── Data excerpts ──

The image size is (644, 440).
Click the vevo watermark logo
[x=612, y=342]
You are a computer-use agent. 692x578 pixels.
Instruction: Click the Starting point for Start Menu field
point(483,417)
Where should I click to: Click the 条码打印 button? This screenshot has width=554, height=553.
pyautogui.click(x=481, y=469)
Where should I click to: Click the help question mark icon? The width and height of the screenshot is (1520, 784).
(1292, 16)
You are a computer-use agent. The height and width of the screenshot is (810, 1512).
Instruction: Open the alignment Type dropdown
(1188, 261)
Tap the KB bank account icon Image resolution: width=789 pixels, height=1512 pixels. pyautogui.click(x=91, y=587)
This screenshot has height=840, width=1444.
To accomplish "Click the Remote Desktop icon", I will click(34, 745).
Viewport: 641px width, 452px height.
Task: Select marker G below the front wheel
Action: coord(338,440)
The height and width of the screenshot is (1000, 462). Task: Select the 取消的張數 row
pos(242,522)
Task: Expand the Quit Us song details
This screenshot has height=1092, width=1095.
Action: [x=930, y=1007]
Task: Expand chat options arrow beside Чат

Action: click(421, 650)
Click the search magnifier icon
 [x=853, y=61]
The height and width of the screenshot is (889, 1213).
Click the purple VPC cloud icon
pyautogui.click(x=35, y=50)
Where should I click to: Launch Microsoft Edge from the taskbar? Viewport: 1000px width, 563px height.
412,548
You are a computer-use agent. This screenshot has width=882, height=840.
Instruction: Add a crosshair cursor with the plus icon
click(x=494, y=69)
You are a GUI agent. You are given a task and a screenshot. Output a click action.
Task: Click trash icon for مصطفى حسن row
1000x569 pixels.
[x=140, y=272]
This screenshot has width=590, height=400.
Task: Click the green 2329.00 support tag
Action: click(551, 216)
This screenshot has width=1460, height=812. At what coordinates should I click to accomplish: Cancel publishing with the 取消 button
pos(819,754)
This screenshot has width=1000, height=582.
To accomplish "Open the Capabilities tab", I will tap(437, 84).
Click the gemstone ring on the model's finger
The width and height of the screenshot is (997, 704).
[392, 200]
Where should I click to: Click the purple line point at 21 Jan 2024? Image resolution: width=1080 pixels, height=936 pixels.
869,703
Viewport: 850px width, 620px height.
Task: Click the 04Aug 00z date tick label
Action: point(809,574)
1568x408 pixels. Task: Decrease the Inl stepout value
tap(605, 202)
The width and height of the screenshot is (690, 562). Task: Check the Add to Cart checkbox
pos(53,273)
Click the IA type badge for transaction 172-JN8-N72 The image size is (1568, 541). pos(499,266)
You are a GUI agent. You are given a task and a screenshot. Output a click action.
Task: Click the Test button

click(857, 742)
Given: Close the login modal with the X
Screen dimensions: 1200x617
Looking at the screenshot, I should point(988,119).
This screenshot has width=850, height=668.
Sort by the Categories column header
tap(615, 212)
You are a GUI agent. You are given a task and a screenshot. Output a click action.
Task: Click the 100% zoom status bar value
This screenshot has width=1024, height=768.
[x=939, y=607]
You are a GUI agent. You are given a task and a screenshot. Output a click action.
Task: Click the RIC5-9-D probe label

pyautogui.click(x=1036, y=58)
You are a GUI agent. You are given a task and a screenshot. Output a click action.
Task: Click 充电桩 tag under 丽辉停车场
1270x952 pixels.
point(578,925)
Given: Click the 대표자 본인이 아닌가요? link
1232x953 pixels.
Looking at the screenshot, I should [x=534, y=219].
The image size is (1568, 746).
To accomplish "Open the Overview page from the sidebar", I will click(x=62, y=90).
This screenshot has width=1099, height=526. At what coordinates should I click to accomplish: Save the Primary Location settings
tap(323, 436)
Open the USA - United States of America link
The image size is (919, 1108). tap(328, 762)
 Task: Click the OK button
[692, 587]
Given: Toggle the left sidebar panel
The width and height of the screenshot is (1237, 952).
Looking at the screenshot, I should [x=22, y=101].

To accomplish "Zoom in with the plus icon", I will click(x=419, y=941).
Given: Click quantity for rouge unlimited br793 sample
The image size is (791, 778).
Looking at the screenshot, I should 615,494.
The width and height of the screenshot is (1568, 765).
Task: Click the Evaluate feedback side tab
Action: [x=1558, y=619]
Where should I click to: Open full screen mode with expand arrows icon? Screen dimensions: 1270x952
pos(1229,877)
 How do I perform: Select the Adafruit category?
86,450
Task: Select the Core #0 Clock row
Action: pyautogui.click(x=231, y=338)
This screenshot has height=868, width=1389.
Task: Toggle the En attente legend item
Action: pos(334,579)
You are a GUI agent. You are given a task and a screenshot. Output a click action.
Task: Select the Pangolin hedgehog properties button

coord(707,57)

───

* Task brief
Each record is to be given again in full, exactly as it reads.

* Task output
The image size is (644, 440).
Click the vevo watermark logo
[x=612, y=342]
You are a computer-use agent. 692x578 pixels.
Instruction: Click the Starting point for Start Menu field
point(483,417)
Where should I click to: Click the 条码打印 button? This screenshot has width=554, height=553.
pyautogui.click(x=481, y=469)
Where should I click to: Click the help question mark icon? The width and height of the screenshot is (1520, 784).
(1292, 16)
You are a computer-use agent. The height and width of the screenshot is (810, 1512).
Instruction: Open the alignment Type dropdown
(1188, 261)
Tap the KB bank account icon Image resolution: width=789 pixels, height=1512 pixels. pyautogui.click(x=91, y=587)
This screenshot has height=840, width=1444.
To accomplish "Click the Remote Desktop icon", I will click(34, 745).
Viewport: 641px width, 452px height.
Task: Select marker G below the front wheel
Action: coord(338,440)
The height and width of the screenshot is (1000, 462). Task: Select the 取消的張數 row
pos(242,522)
Task: Expand the Quit Us song details
This screenshot has height=1092, width=1095.
Action: [x=930, y=1007]
Task: Expand chat options arrow beside Чат

Action: click(421, 650)
Click the search magnifier icon
 [x=853, y=61]
The height and width of the screenshot is (889, 1213).
Click the purple VPC cloud icon
pyautogui.click(x=35, y=50)
Where should I click to: Launch Microsoft Edge from the taskbar? Viewport: 1000px width, 563px height.
412,548
You are a computer-use agent. This screenshot has width=882, height=840.
Instruction: Add a crosshair cursor with the plus icon
click(x=494, y=69)
You are a GUI agent. You are given a task and a screenshot. Output a click action.
Task: Click trash icon for مصطفى حسن row
1000x569 pixels.
[x=140, y=272]
This screenshot has width=590, height=400.
Task: Click the green 2329.00 support tag
Action: click(551, 216)
This screenshot has width=1460, height=812. At what coordinates should I click to accomplish: Cancel publishing with the 取消 button
pos(819,754)
This screenshot has width=1000, height=582.
To accomplish "Open the Capabilities tab", I will tap(437, 84).
Click the gemstone ring on the model's finger
The width and height of the screenshot is (997, 704).
[392, 200]
Where should I click to: Click the purple line point at 21 Jan 2024? Image resolution: width=1080 pixels, height=936 pixels.
869,703
Viewport: 850px width, 620px height.
Task: Click the 04Aug 00z date tick label
Action: point(809,574)
1568x408 pixels. Task: Decrease the Inl stepout value
tap(605, 202)
The width and height of the screenshot is (690, 562). Task: Check the Add to Cart checkbox
pos(53,273)
Click the IA type badge for transaction 172-JN8-N72 The image size is (1568, 541). pos(499,266)
You are a GUI agent. You are given a task and a screenshot. Output a click action.
Task: Click the Test button

click(857, 742)
Given: Close the login modal with the X
Screen dimensions: 1200x617
Looking at the screenshot, I should point(988,119).
This screenshot has width=850, height=668.
Sort by the Categories column header
tap(615, 212)
You are a GUI agent. You are given a task and a screenshot. Output a click action.
Task: Click the 100% zoom status bar value
This screenshot has width=1024, height=768.
[x=939, y=607]
You are a GUI agent. You are given a task and a screenshot. Output a click action.
Task: Click the RIC5-9-D probe label

pyautogui.click(x=1036, y=58)
You are a GUI agent. You are given a task and a screenshot. Output a click action.
Task: Click 充电桩 tag under 丽辉停车场
1270x952 pixels.
point(578,925)
Given: Click the 대표자 본인이 아닌가요? link
1232x953 pixels.
Looking at the screenshot, I should [x=534, y=219].
The image size is (1568, 746).
To accomplish "Open the Overview page from the sidebar", I will click(x=62, y=90).
This screenshot has width=1099, height=526. At what coordinates should I click to accomplish: Save the Primary Location settings
tap(323, 436)
Open the USA - United States of America link
The image size is (919, 1108). tap(328, 762)
 Task: Click the OK button
[692, 587]
Given: Toggle the left sidebar panel
The width and height of the screenshot is (1237, 952).
Looking at the screenshot, I should [x=22, y=101].

To accomplish "Zoom in with the plus icon", I will click(x=419, y=941).
Given: Click quantity for rouge unlimited br793 sample
The image size is (791, 778).
Looking at the screenshot, I should 615,494.
The width and height of the screenshot is (1568, 765).
Task: Click the Evaluate feedback side tab
Action: [x=1558, y=619]
Where should I click to: Open full screen mode with expand arrows icon? Screen dimensions: 1270x952
pos(1229,877)
 How do I perform: Select the Adafruit category?
86,450
Task: Select the Core #0 Clock row
Action: pyautogui.click(x=231, y=338)
This screenshot has height=868, width=1389.
Task: Toggle the En attente legend item
Action: pos(334,579)
You are a GUI agent. You are given a task and a screenshot. Output a click action.
Task: Select the Pangolin hedgehog properties button

coord(707,57)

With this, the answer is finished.